When Andrei Markov agreed to another three years with the Montreal Canadiens, he did something almost unheard of in the modern hockey era: he spurned unrestricted free agency to re-sign with his original team for a second time.

Even if the deal is more about serving their mutual business interests than it is about loyalty, there's something honorable about a player of Markov's experience and calibre re-committing to his teammates rather than looking for the shortest route to the Stanley Cup.

It can come off as unseemly, cheap and contrived when a veteran player puts personal ambition ahead of the greater good, like Ray Bourque did when he requested a trade after 21 seasons in Boston so he could win a Stanley Cup with Colorado.

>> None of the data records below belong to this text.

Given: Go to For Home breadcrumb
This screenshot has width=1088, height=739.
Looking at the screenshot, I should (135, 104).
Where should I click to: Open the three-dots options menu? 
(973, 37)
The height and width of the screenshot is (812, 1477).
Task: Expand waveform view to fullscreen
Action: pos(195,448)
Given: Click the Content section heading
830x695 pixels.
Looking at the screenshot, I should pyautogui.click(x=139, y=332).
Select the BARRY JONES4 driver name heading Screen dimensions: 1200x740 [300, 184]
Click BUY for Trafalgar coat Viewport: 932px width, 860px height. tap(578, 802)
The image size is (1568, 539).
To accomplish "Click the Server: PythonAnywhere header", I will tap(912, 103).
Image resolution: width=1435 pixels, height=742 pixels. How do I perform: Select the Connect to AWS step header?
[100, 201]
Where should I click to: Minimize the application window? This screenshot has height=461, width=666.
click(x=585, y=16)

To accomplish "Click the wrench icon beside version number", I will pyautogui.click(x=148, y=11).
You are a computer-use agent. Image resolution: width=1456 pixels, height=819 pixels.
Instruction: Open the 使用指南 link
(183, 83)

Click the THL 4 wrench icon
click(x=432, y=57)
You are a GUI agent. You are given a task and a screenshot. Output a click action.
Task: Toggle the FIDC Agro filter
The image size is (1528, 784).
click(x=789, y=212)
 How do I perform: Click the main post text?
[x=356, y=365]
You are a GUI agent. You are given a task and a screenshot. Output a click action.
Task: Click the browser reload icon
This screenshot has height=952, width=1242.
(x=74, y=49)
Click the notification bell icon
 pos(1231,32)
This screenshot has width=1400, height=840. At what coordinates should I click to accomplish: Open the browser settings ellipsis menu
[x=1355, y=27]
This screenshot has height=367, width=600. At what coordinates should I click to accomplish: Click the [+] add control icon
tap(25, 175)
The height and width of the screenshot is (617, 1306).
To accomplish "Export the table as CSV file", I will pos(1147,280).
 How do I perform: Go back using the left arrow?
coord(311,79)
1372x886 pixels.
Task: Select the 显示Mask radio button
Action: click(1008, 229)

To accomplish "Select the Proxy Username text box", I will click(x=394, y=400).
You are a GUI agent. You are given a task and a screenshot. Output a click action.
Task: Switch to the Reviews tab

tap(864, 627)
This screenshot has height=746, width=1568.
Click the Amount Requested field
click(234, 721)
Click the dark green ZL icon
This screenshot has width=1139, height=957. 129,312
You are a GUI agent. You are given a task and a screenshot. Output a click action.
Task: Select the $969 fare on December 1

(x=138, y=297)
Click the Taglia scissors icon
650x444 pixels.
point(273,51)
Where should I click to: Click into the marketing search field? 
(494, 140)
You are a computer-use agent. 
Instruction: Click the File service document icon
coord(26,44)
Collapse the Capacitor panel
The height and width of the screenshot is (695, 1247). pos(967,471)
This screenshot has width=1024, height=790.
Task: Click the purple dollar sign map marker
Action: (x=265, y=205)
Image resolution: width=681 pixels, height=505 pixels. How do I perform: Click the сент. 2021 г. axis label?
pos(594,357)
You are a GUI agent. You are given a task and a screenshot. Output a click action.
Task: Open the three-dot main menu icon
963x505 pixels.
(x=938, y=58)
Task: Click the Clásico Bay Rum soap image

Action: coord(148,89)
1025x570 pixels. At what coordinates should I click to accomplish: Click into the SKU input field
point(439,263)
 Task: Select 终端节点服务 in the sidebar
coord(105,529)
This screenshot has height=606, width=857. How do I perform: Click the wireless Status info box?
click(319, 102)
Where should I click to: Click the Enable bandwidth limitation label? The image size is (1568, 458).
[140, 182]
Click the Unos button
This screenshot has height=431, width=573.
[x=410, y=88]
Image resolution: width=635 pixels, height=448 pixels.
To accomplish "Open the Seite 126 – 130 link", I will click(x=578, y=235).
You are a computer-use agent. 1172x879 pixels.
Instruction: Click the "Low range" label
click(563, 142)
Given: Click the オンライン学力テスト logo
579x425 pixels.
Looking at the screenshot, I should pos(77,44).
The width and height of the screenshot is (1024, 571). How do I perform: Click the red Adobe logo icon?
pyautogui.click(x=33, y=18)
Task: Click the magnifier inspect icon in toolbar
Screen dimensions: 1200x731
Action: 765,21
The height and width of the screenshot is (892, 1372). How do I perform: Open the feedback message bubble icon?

There's also a lot to be said for being identified exclusively with one franchise, especially when it's the Montreal Canadiens.

Jacques Plante as a Toronto Maple Leaf, Serge Savard as a Winnipeg Jet and Guy Lafleur as a Quebec Nordique detract from their otherwise distinguished legacies more than they add to them. Markov is on a course to join Jean Beliveau, Maurice and Henri Richard, Toe Blake, Elmer Lach, Yvan Cournoyer, Ken Dryden and Bob Gainey in the pantheon of hockey greats who wore the CH for their entire NHL careers.

Legacy-building aside, the Markov contract makes sense for both parties.

I'm no doctor, but I'll put my trust in the ones who say Markov is in excellent health and ready to rejoin a team that in his injury-forced absence advanced to the Stanley Cup semifinals in 2010, came within an overtime goal of eliminating the eventual Cup champions this year, and should be significantly better with Markov in the lineup than they were without him.